__SHORT TASK__
Reproduce word for word the part of the rows that opens with the line containing "The width and" and runs through the end of the rows. Leave the pictures out of your answer.

__EXTRACTED ENTRIES__

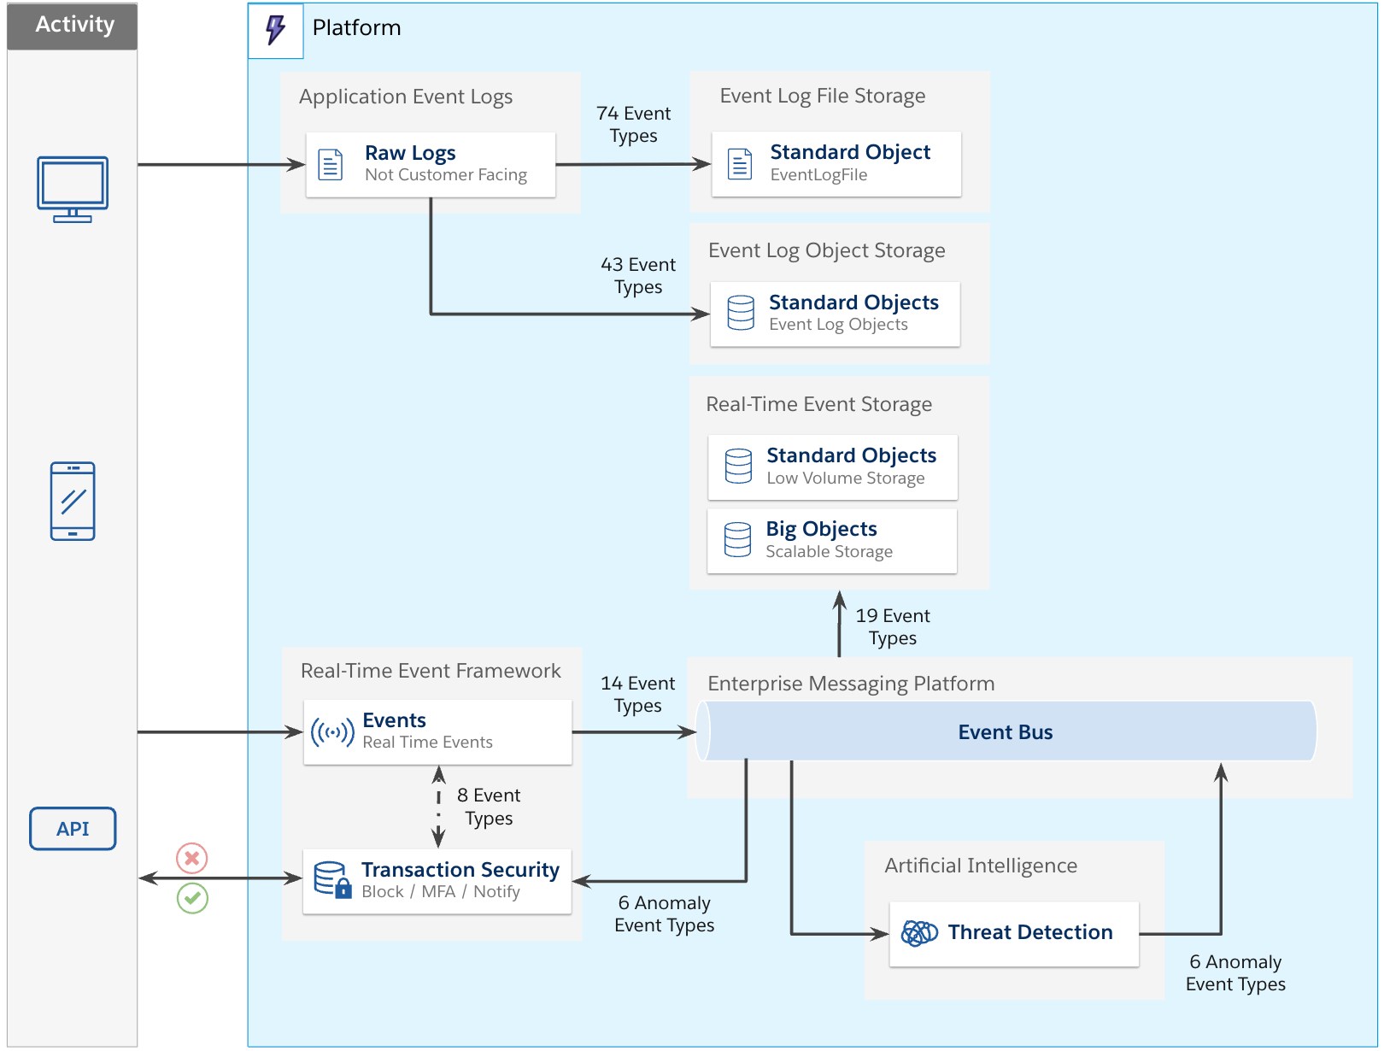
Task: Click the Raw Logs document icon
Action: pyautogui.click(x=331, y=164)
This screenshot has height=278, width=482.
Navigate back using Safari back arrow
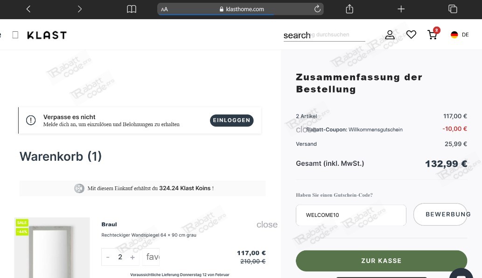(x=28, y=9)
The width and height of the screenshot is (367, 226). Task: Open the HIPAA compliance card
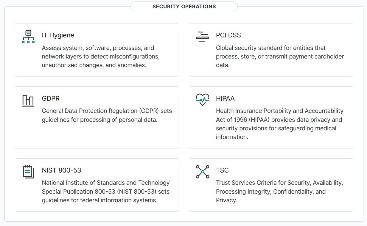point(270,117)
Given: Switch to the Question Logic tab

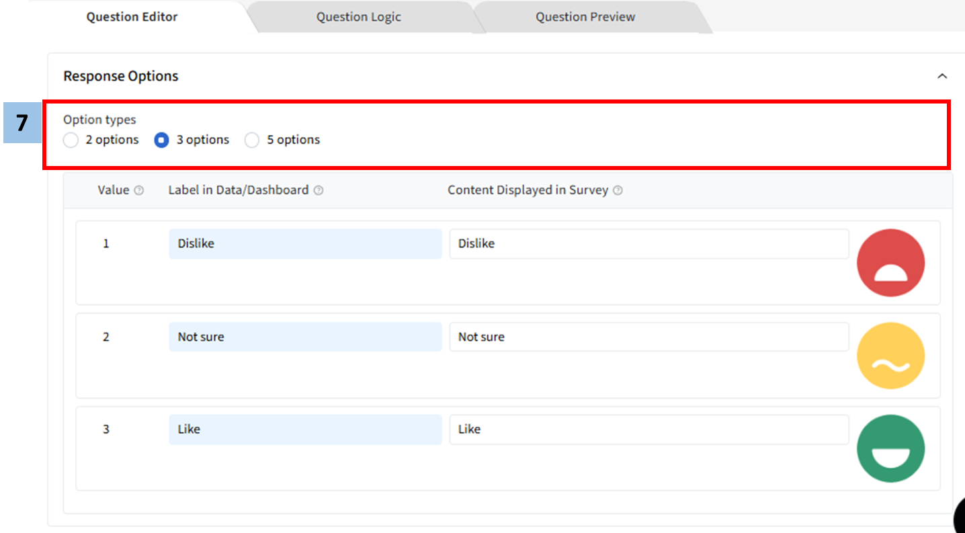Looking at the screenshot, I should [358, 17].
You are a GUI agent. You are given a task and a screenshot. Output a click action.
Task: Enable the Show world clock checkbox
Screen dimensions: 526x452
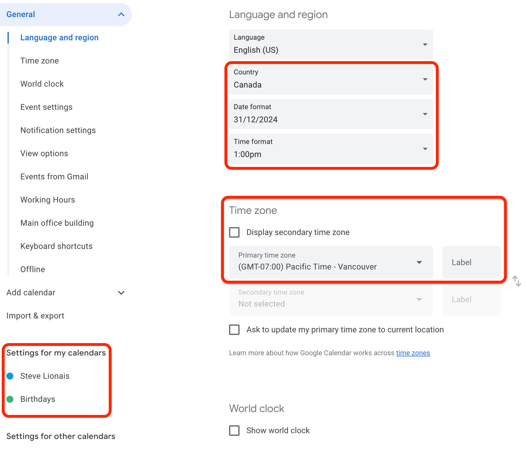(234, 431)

__WRITTEN ANSWER__
The width and height of the screenshot is (367, 226). Task: Open the HIPAA compliance card
point(270,117)
Given: Switch to the Question Logic tab

Looking at the screenshot, I should [358, 17].
You are a GUI agent. You are given a task and a screenshot. Output a click action.
Task: Enable the Show world clock checkbox
Screen dimensions: 526x452
(234, 431)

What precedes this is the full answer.